As shown in FIG. 1, t-shaped pillars 114 are used to facilitate patterning of the upper conductive layer. The pillars can also be tapered with the top being wider than the bottom. Tapered or t-shaped pillars are described in, for example, Ext. Abstr. 44th Spring Meeting Japan Society of applied Physics and related Societies, 1997, and U.S. Pat. Nos. 5,962,970, 5,952,037, 5,742,129, or 5,701,055, which are all herein incorporated by reference for all purposes. The pillars are formed on the substrate after the formation of the lower conductive layer 106. Thereafter, the organic layer and conductive layer are deposited. Due to the profile of the pillars, the continuity of the upper conductive layer is disrupted, leaving segments of the conductive layer 108a over the organic layer 104 and segments 108b on top of the pillars.
However, the functional stack is susceptible to damage resulting from exposure to atmospheric constituents like oxygen and moisture that penetrated into the interior of the device. The cathode layer comprises, for example, magnesium (Mg), calcium (Ca), barium (Ba), silver (Ag), aluminium (Al) or a mixture or alloy thereof, which are susceptible to damage caused by exposure to any potentially deleterious substance such as water vapor and oxygen.
Referring to FIG. 1, the edges of the functional stack layers are exposed due to the profile of the pillars 114. Open edges such as 120 of the upper conductive layer and organic layer are especially susceptible to damage caused by water and oxygen and are typically areas which are affected first. The result may be shrinking pixels or dark, non-emitting spots due to the lack of current flow, leading to a reduction in the useful life of the OLED device.
Known methods typically employed to protect the functional stack include hermetically sealing the device and providing a desiccant inside the device to absorb oxygen and moisture that permeates through the sealant.

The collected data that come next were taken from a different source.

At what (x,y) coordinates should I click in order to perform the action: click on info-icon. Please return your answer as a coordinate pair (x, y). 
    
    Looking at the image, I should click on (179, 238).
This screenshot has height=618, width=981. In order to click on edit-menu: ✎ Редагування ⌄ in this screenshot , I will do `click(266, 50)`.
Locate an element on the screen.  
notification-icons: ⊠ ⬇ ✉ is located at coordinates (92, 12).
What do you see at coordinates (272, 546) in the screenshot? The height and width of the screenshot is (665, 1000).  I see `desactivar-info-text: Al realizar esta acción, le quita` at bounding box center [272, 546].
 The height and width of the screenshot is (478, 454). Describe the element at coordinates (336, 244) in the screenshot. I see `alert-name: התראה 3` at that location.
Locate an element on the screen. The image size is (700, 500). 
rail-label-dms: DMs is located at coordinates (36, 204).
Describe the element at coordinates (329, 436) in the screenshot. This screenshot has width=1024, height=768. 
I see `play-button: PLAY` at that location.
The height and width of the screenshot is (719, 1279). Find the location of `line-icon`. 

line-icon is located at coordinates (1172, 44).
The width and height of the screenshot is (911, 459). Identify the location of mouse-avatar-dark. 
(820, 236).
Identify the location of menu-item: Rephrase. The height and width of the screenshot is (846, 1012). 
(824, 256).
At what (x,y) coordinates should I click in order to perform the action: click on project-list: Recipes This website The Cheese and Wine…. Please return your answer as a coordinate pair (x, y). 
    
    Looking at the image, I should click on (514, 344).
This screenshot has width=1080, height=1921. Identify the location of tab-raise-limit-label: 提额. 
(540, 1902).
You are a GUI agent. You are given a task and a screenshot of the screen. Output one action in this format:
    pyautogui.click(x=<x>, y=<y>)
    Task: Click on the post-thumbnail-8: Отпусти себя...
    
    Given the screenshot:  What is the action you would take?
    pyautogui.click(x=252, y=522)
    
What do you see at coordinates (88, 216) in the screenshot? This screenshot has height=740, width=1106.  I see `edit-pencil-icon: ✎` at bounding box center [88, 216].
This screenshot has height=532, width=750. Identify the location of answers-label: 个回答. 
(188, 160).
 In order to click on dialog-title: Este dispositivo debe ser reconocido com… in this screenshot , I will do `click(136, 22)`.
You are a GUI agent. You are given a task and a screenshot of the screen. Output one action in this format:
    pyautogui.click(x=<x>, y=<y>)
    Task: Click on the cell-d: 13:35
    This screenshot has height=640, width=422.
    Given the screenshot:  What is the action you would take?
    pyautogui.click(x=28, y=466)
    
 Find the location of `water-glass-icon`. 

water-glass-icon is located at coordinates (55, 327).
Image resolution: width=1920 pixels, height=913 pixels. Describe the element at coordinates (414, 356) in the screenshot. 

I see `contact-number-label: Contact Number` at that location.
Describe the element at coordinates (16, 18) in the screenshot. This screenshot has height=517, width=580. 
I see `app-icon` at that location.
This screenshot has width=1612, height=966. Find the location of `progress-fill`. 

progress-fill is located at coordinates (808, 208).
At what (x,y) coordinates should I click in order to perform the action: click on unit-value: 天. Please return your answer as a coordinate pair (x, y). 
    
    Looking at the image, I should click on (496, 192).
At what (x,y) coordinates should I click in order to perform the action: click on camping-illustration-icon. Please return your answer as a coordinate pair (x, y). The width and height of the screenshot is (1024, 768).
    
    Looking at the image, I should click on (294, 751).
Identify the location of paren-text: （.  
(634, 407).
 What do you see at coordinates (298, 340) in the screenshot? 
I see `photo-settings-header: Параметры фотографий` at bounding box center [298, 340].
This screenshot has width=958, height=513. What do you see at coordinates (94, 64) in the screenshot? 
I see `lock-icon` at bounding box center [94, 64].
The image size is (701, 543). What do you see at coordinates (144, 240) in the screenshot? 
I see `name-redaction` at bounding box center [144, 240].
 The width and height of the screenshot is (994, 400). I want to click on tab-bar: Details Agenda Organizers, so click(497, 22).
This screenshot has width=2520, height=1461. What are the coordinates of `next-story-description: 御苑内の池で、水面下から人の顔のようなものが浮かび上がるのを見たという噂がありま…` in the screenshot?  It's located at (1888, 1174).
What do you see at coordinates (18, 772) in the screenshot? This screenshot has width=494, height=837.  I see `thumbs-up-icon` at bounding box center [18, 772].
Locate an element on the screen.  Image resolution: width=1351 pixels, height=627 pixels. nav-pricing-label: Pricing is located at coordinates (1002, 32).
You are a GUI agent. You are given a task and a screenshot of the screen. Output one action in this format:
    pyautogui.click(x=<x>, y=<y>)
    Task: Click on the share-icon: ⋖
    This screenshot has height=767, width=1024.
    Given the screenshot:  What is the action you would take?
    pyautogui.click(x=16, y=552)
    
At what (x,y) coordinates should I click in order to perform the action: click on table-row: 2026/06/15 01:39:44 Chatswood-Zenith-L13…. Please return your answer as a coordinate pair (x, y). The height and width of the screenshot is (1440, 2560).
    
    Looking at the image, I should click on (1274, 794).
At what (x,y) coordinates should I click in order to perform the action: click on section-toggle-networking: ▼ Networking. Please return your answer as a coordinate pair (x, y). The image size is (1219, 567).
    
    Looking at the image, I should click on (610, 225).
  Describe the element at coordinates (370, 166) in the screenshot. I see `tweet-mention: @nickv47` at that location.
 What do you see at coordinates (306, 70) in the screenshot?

However, residual oxygen and moisture still remaining within the encapsulated device will cause the shrinkage of pixels over time, due to the reaction with oxygen and water, typically starting at the exposed edges of the functional layers.
Alternatively, the upper conductive layer comprises an electron-emitting cathode layer and a protective conductive layer. The electron-emitting layer comprises, for example, Ca, Mg and/or Ba, or a mixture or alloy thereof, which are highly reactive to air and water. The protective layer comprises, for example, more stable materials such as silver (Ag), platinum (Pt), chromium (Cr), gold (Au) and/or aluminum (Al) or a mixture or alloy thereof. The protective conductive layer covers a surface of the electron-emitting layer to protect it from exposure, but does not cover the edges of the cathode layer due to the profile of the pillars. Hence, the edges of the cathode layer are still exposed to residual oxygen and water.
As evidenced from the foregoing discussion, it is desirable to provide a method to effectively pattern electrodes in the fabrication of OLED devices and protect the edges of the functional stack from damage caused by exposure to potentially deleterious substances.